▶ [TEXTO DEL EJERCICIO]:
=-=-=

Es de todos sabido que muchas de las enfermedades que sufrimos son, sin duda, al menos en cierta medida, producto de nuestra época. Del mismo modo que hay enfermedades físicas que a día de hoy están extinguidas, como la peste, la polio, el escorbuto o la lepra, por lo menos en nuestro mundo occidental, han aparecido otras nuevas como el sida, el ébola y otras enfermedades infecciosas, además de aquellas cuyo desarrollo hemos incrementado con nuestras actitudes poco responsables, como las enfermedades respiratorias debidas al tabaquismo o las cardiovasculares causadas por nuestros deficientes hábitos alimentarios.
Con las enfermedades que podríamos llamar mentales ha ocurrido tres cuartos de lo mismo. De la «histeria» descrita por Freud en el siglo XIX y hoy prácticamente olvidada, aunque obviamente se siguen manteniendo otros trastornos tradicionales de mayor o menor envergadura, hay otros trastornos como la depresión o a los trastornos de pánico que se han convertido en endémicos.

=-=-=

▶ [LÍNEAS PROPORCIONADAS]:
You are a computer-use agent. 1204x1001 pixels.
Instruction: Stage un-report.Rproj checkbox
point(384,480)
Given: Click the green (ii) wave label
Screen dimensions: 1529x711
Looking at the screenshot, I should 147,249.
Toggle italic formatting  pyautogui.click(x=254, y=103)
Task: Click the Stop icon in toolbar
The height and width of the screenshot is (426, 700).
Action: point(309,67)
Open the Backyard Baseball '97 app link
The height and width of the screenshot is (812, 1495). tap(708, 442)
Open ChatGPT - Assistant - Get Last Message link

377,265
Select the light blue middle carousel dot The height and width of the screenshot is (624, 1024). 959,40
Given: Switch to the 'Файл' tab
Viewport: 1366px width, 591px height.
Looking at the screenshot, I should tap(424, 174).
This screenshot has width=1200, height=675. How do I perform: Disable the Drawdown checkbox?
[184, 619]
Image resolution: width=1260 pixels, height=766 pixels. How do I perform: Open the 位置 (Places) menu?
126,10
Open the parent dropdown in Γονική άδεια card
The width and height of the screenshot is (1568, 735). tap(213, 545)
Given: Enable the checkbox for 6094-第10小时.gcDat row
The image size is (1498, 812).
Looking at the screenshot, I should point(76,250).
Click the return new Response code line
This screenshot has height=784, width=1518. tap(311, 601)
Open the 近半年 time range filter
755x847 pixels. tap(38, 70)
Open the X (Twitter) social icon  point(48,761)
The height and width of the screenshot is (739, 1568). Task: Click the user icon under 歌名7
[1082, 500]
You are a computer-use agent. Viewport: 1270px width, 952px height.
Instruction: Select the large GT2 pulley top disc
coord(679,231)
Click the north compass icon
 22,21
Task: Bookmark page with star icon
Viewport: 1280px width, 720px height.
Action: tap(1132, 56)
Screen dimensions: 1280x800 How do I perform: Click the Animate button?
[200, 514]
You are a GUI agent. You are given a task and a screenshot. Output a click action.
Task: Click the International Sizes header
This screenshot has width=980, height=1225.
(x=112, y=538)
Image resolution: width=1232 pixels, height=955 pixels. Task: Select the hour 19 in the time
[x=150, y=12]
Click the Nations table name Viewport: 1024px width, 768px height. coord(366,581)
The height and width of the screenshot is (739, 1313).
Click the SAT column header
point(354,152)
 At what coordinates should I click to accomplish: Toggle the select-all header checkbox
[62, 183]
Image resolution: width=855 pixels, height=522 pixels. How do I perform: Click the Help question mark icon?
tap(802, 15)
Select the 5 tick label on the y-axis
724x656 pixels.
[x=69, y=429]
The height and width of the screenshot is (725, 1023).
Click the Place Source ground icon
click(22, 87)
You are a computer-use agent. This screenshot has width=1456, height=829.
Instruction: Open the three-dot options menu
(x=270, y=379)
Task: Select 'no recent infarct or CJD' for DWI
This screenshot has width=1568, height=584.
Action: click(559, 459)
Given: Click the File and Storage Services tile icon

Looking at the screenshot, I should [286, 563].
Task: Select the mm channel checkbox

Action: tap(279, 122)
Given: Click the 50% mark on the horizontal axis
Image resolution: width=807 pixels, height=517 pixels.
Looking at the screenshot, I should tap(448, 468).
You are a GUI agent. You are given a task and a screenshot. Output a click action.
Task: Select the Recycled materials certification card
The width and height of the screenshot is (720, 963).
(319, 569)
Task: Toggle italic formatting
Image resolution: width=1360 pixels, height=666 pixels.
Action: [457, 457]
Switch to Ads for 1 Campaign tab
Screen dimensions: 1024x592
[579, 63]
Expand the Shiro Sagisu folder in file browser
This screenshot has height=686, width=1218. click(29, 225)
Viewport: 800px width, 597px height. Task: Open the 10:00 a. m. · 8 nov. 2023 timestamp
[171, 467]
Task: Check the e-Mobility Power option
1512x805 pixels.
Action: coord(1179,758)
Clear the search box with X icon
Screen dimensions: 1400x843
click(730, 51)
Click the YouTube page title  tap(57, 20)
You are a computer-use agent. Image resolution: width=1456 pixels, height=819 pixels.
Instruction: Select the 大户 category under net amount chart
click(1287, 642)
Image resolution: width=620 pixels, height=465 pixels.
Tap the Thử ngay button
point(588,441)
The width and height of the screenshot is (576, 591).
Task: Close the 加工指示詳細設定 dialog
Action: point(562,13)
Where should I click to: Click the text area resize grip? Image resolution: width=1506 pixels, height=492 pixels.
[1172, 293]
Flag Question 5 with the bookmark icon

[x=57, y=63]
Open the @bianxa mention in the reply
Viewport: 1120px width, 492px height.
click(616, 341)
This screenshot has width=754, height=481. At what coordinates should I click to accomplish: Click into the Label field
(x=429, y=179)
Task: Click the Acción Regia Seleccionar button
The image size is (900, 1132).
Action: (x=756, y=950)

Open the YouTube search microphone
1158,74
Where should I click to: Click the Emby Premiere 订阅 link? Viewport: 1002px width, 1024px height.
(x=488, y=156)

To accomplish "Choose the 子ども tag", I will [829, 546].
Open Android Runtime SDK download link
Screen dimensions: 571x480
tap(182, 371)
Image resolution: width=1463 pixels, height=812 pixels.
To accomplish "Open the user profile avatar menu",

=-=-=

▶ [CONSIGNA]: Transcribe completo el texto sobre las enfermedades de nuestra época, sin cambiar una sola palabra ni signo.

▶ [RESPUESTA]:
Es de todos sabido que muchas de las enfermedades que sufrimos son, sin duda, al menos en cierta medida, producto de nuestra época. Del mismo modo que hay enfermedades físicas que a día de hoy están extinguidas, como la peste, la polio, el escorbuto o la lepra, por lo menos en nuestro mundo occidental, han aparecido otras nuevas como el sida, el ébola y otras enfermedades infecciosas, además de aquellas cuyo desarrollo hemos incrementado con nuestras actitudes poco responsables, como las enfermedades respiratorias debidas al tabaquismo o las cardiovasculares causadas por nuestros deficientes hábitos alimentarios.
Con las enfermedades que podríamos llamar mentales ha ocurrido tres cuartos de lo mismo. De la «histeria» descrita por Freud en el siglo XIX y hoy prácticamente olvidada, aunque obviamente se siguen manteniendo otros trastornos tradicionales de mayor o menor envergadura, hay otros trastornos como la depresión o a los trastornos de pánico que se han convertido en endémicos.